Why are we STILL Beating Our Children?
On Facebook, someone named Fabienne Marthol asked,
“A child ripped up their allowance because it wasn’t the amount his mom Said she would give him. She walked out her room and saw this [for screenshot of the picture she posted, look left]. What would you do? Not how you would feel, but what exactly would you do if this was your child’s behavior?”
The post, made one week ago, was picked up by MarketWatch. It went viral, with 13,660 Likes and 37,734 Shares.
As a journalist, I have a certain degree of skepticism about the whole thing. I know how hard it is to tear up recent US currency, and don’t think too many kids could have even done this. It’s not like ripping up a piece of notebook paper. I also question the absence of any explanation for why the mom didn’t keep her promise.
And I have to wonder what kind of parent thinks the kid needs an allowance of that magnitude—I got fifty cents and, eventually, a dollar a week through high school, which would work out to perhaps $5 to $10 in today’s money. Combined with the bus pass I had to get to school, it was adequate for my needs. My mom, who was far from wealthy, covered my housing (a room in her apartment), medical costs, and food eaten or made in the house. The allowance was for the treats I wanted in my life: a meal out, an occasional concert ticket. I’d assume that this kid’s parents are also covering the basics.

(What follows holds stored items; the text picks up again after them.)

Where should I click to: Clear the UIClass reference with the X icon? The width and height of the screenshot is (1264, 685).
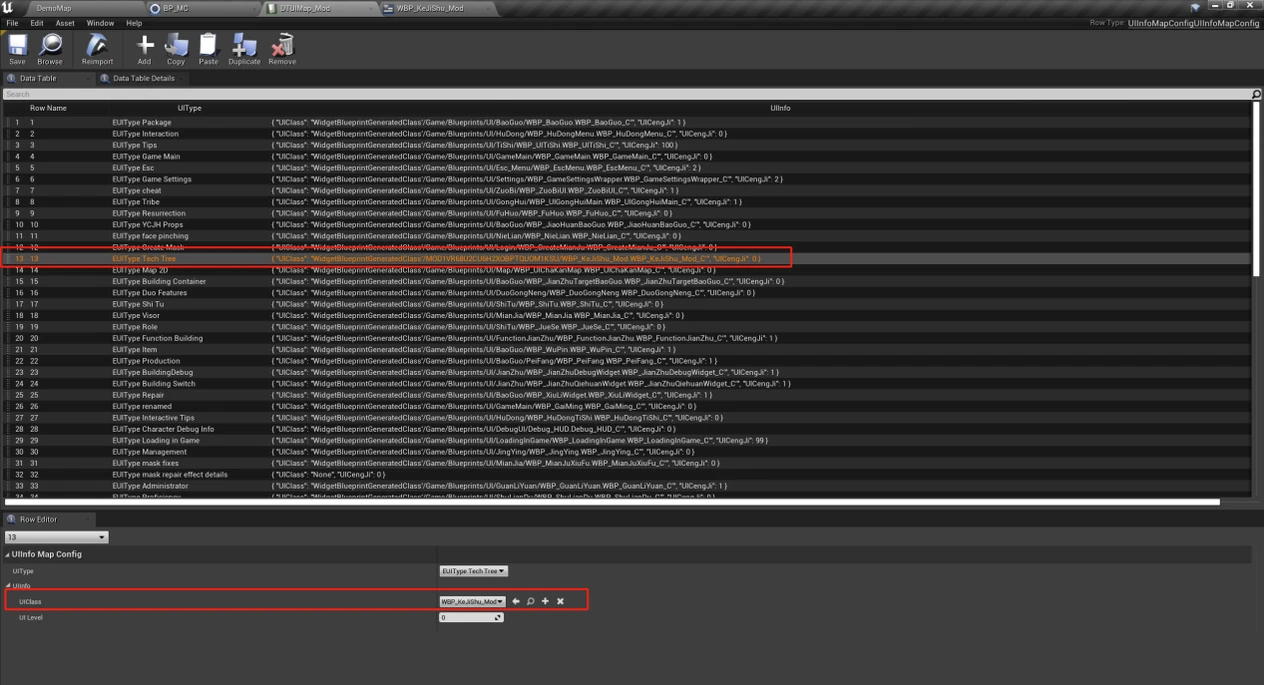pos(559,601)
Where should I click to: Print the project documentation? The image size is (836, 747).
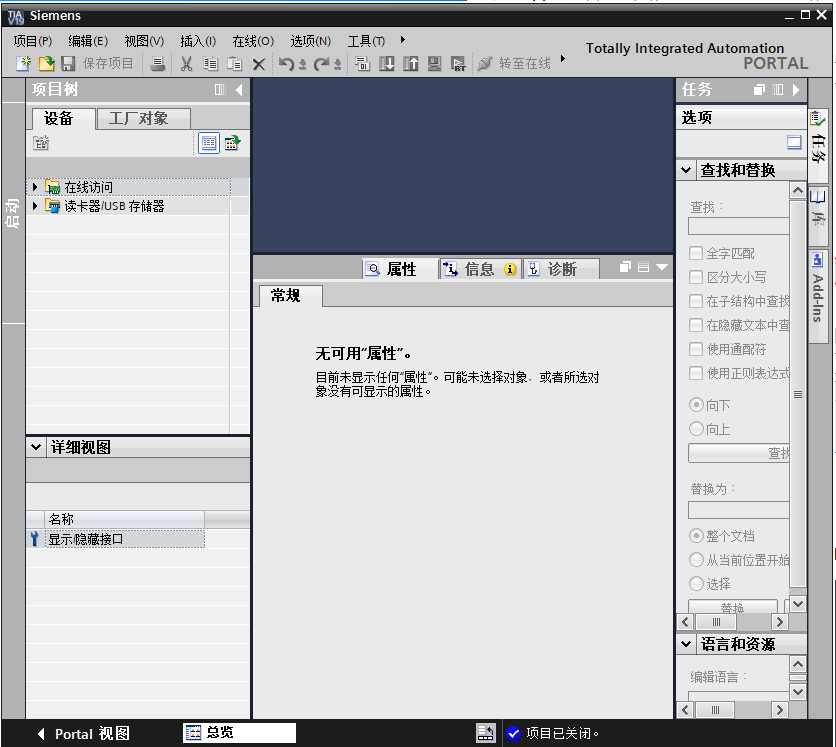tap(158, 63)
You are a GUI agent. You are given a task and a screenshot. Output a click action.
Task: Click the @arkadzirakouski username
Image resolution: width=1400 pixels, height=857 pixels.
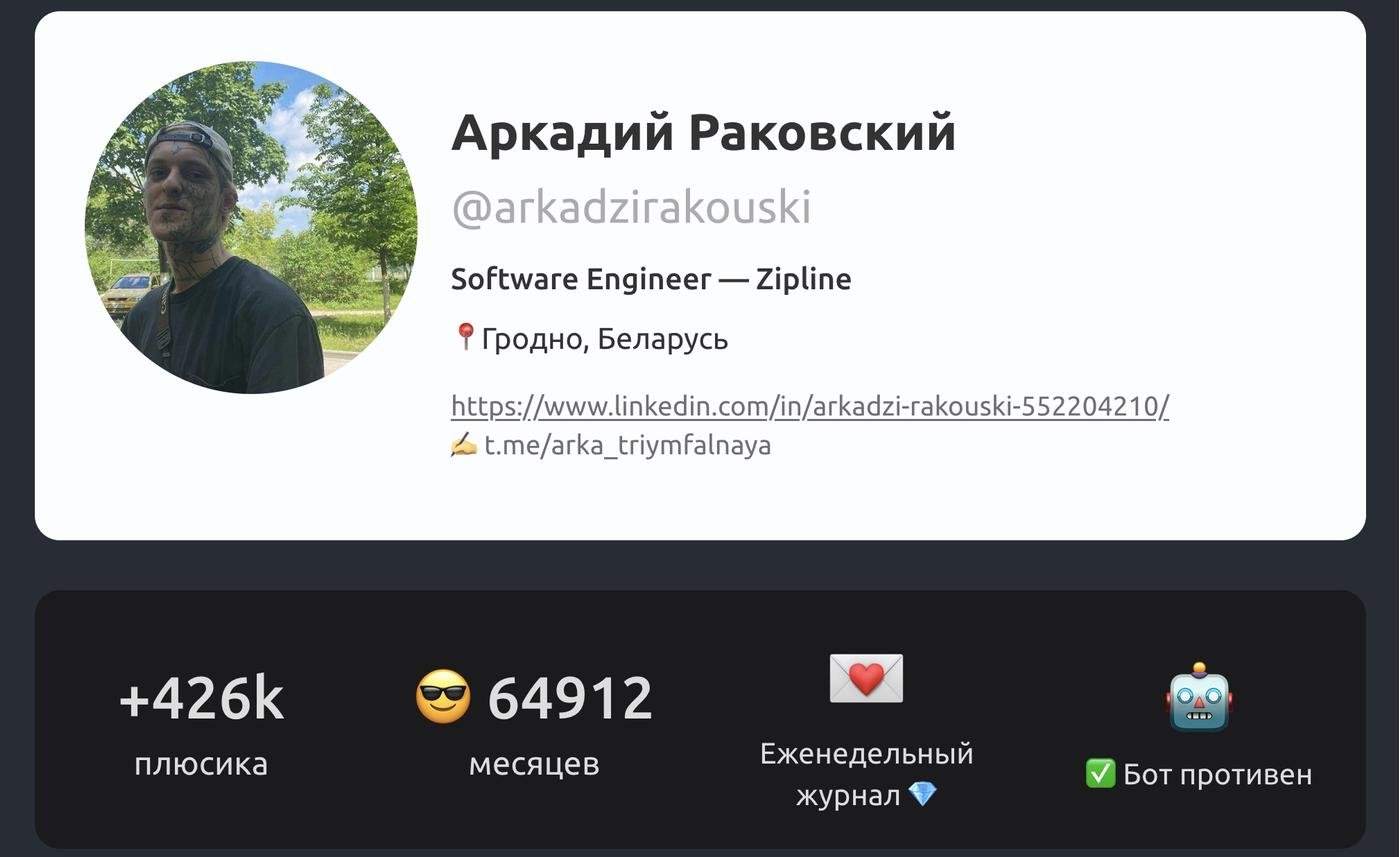coord(631,207)
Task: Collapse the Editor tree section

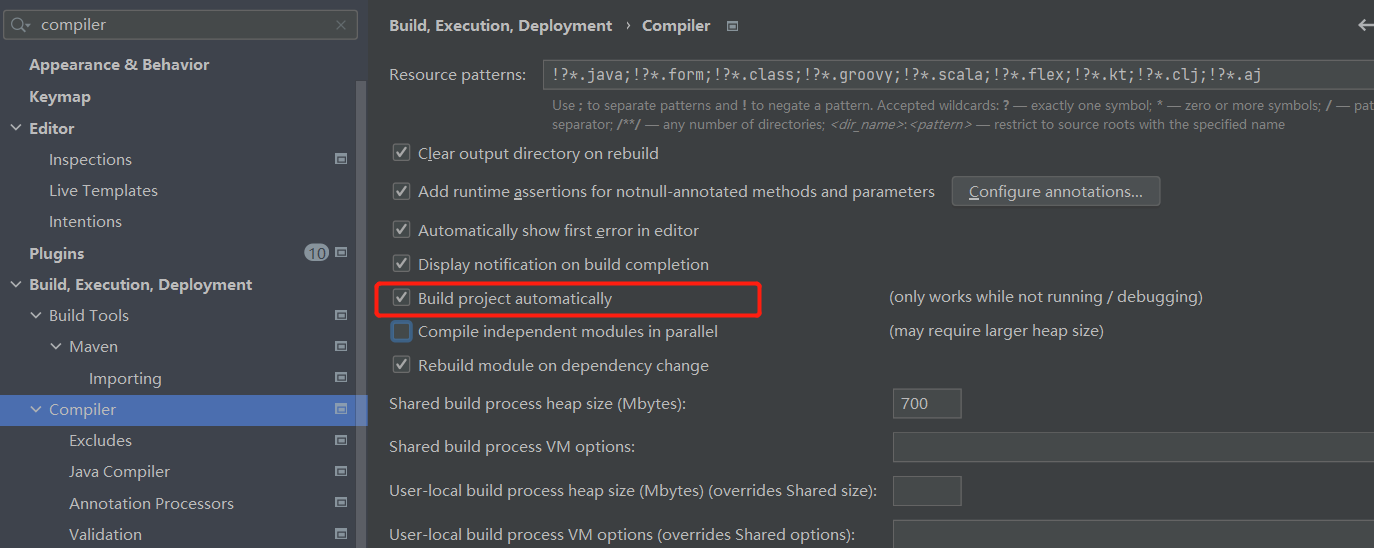Action: pyautogui.click(x=15, y=128)
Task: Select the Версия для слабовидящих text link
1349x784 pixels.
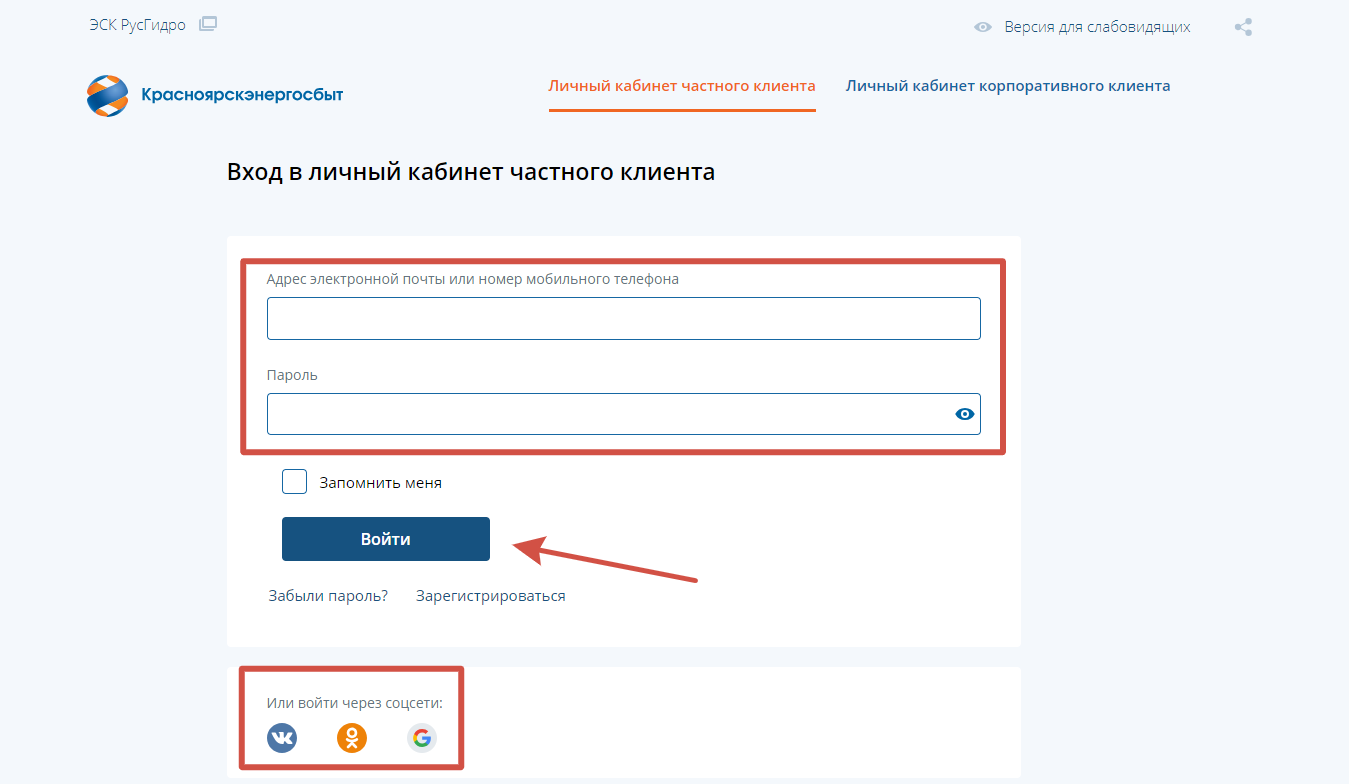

But never mind all that. What really appalls me is the number of people responding on both Facebook and Marketwatch advocating variations on beating the crap out of the ungrateful kid. And one thing I don’t question is that the reader comments are genuine.
Surely we know by now that violence only creates seething latent violence that will come out, maybe years later, against some other innocent. And overreactive violence, even more so. I still remember reeling not from the blow but from the injustice when I got spanked for something one of my sisters had done. (Spankings were rare in our house, but they did happen occasionally.) It would have been very easy to internalize that as rage. Luckily, I internalized it instead as a need to strive for justice—one of sevral catalyzing moments that created the activist I became.
Oh, and in case you’re wondering. If it had been my kid (assuming the parent had some valid reason for shorting the kid and breaking the promise), I’d have said something on the order of “if that’s how you choose to spend your allowance, that’s your decision. If the broken promise was not justifiable, I might have made up the shortfall but in a way that did not reward the behavior—and certainly would not have replaced the ruined money.